The handover kicked off on October 15, with NEMA's team, led by Head of Operations Mrs. Zubaida Umar, passing out the basics: rice, beans, maize, oil, paste, salt, and those little seasoning cubes that make a meal feel like home again. They aimed it at over 500 families across these four local government areas, where August's flash floods swallowed villages whole and September's overflows kept the misery going. In Zuru, right on the edge with Niger Republic, the Gari River burst its banks and drowned 1,200 hectares of yam patches—folks there are still picking up the pieces, with 2,000 people bunking in relatives' yards or whatever dry spot they can find. Over in Fakai and Danko-Wasagu, those hilly spots that always catch the worst of it, 800 houses sit in mud up to the eaves. And Sakaba's herders? They've been chasing shadows since losing 5,000 cows and goats to raging streams. Kebbi's these northern pockets crank out 1.5 million tons of grains a year, but this season's wipeout has already shaved off 20%, says the Kebbi State Agricultural Development Project.
Haliru Isah, aide to Rep. Kabir Ibrahim Tukurah, stood in for his boss and couldn't say enough good about the timing. "NEMA and Abuja stepped up when it counted," he said, shaking hands with elders. "These communities were staring down real hardship—kids going hungry, fields turned to swamps. This isn't just food; it's a breather." And yeah, it lands right as the harmattan starts whispering in, that dry wind that makes everything feel a bit more brittle. But let's be real: While the aid hits the spot short-term, it barely scratches the surface of what's brewing here.
You see, these floods in Kebbi aren't some freak one-off—they're what happens when the Sahel's weather goes haywire, year after year. That La Niña thing everyone's talking about? It's cranking up the rains by 20-30%, according to FAO folks, and turning what used to be manageable downpours into monsters that overrun the Sokoto-Rima basin. Throw in dams upriver in Niger Republic letting loose without much heads-up, and you've got water slamming into places like Zuru before anyone can blink. Deforestation doesn't help either—15% of the forests gone since 2015, hacked for farms and fuel, so the soil just lets the runoff race straight to people's doorsteps. And in Danko-Wasagu, where bandits have been stirring trouble since July, families got pushed right into the flood zones during clashes that left soldiers dead and herds scattered. NEMA's own 2024 checkup called out 70% of the state's bridges as ticking time bombs for this exact mess, like those ones that buckled in Dandi back in August, blocking trucks full of help.
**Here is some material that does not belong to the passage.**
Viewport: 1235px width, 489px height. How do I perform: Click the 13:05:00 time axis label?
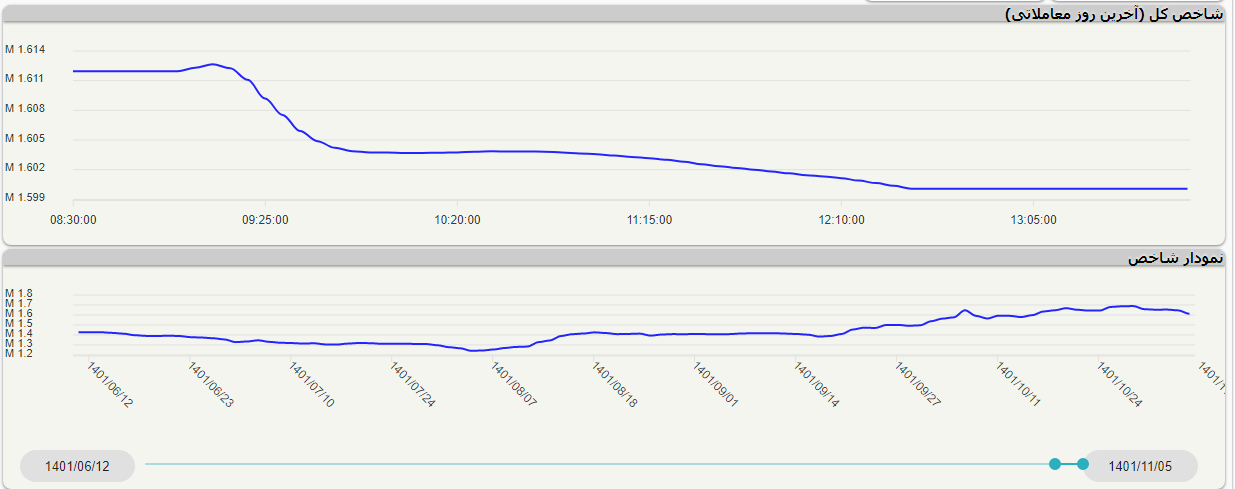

It hits people in ways that numbers can't touch. Take these four LGAs, packed with half a million souls mostly scratching out a living from the dirt. The waters claimed 3,000 hectares of cropland, ringing up ₦2 billion in damages that no one's got the cash to fix. Women, who handle 60% of the trading and hauling around here, end up walking miles for clean water, dodging spots where insecurity makes every path feel like a gamble. Kids? They're out of school now, with hunger pushing dropout rates toward 40%—imagine trying to learn when your belly's growling louder than the teacher. Up in Sakaba, the Fulani nomads who roam these parts are hurting bad; no herds means no milk for the little ones, no cash to buy back in. With Kebbi's poverty clocking in at 72%, per the World Bank, one bad season like this tips families into loans they can't climb out of, especially as food prices nationwide are ballooning 33%. It's the same story we saw in 2022, when 1.4 million got chased from their homes—northern states like Kebbi shoulder 25% of that load, and it just keeps feeding the cycle of folks heading to cities or, worse, signing up with the wrong crowds.
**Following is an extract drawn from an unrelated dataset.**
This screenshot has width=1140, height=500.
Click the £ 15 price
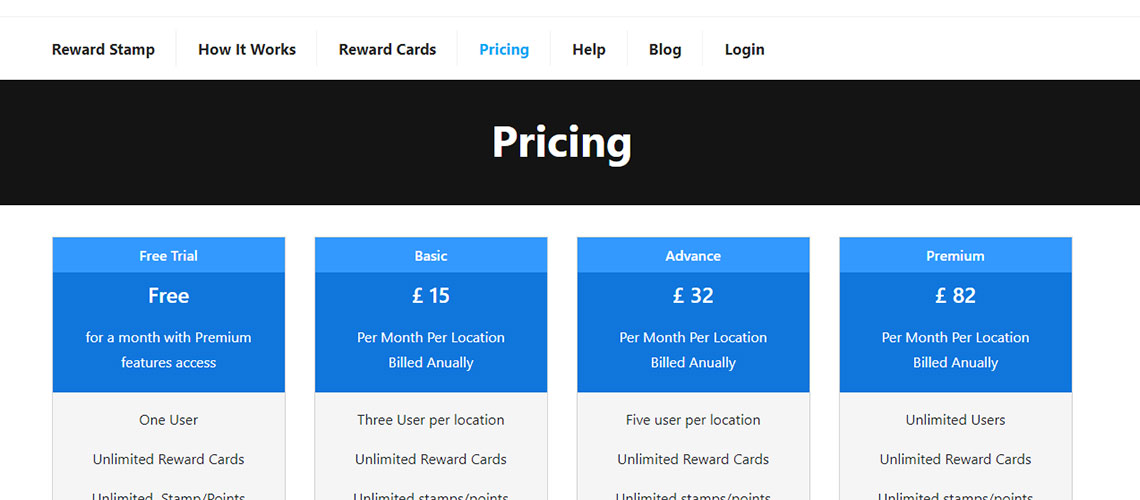point(431,296)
The government's been on it, sort of. Back in July, Governor Nasir Idris chipped in ₦50 million for Bunza flood folks, teaming up with NEMA to get blankets and meds out the door. He's been pushing Abuja hard too, calling out shoddy road contracts in Fakai-Sakaba that made the flooding even uglier—those half-built culverts might as well be invitations for more water. NEMA's Sokoto crew had already rolled out aid in Birnin Kebbi and Argungu after July storms, stuffing in mattresses and soap alongside the grub. Come August, the National Economic Council, with VP Kashim Shettima at the helm, unlocked ₦10 billion extra—₦3 billion per state, plus chunks for environment and water ministries. NEMA's big plan for 2025-2029? It's all about early warnings and beefing up state emergency outfits like SEMA, with drills like the one they ran in Dukku LGA that trained 200 locals to spot trouble coming. Director General Zubaida Umar hammered it home on Disaster Risk Day: "We fund toughness, not just the aftermath."
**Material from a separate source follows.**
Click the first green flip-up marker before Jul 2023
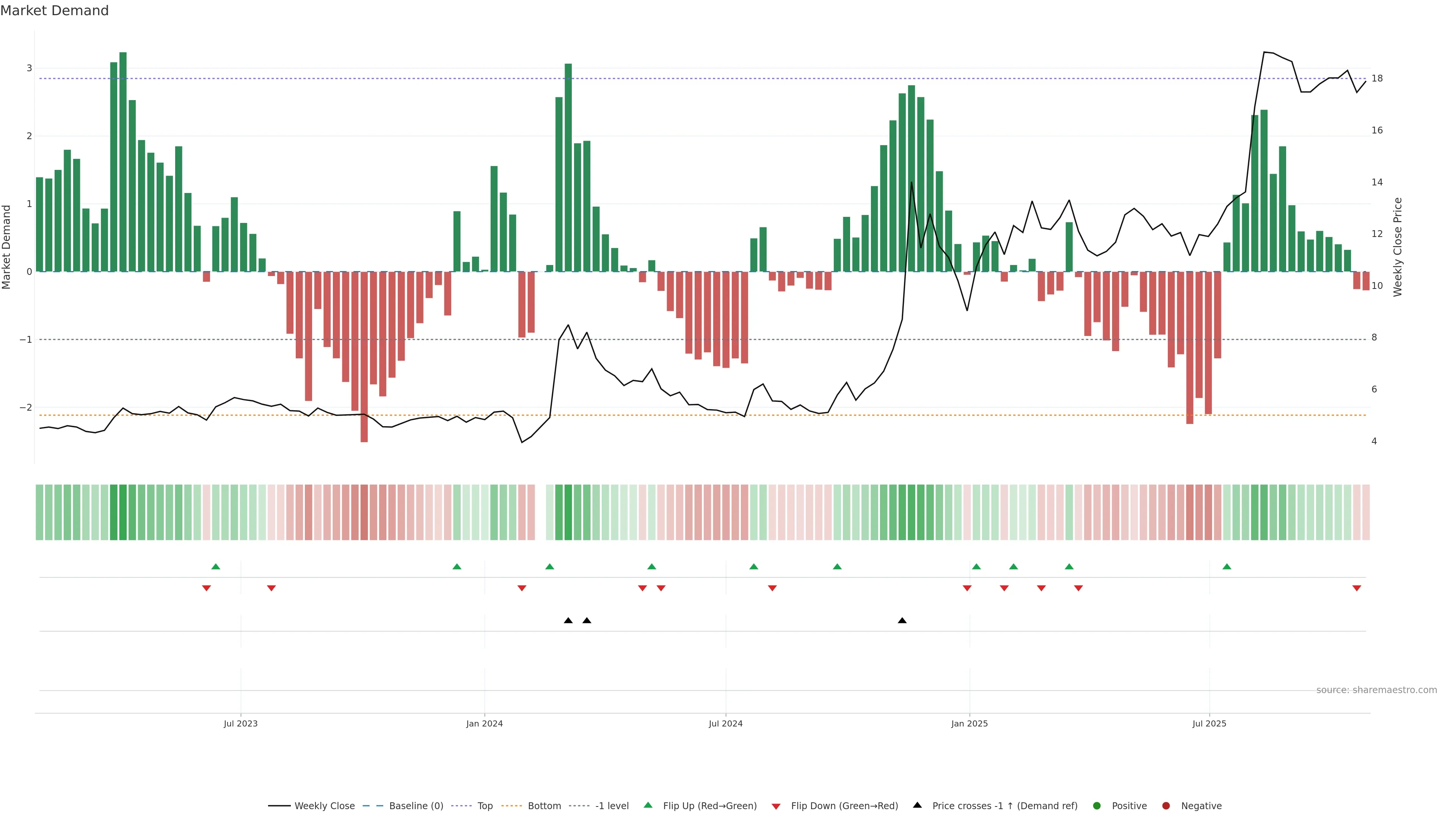 [215, 567]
But here's the rub—it's moving slow. Those NEC billions? Only 60% out the door by September's end, tangled in the usual state-federal finger-pointing. And while NEMA's handing out salt packets, the real gaps stare you in the face: No cash handouts like they tried in Niger State's Mokwa floods, which reached way more people than bags of beans ever could. Insecurity's mucking it up too—bandit zones in Danko-Wasagu mean aid trucks need army escorts just to roll in, and relocations? Only 30% of folks are biting, because who trusts a government pamphlet when your roof's caving?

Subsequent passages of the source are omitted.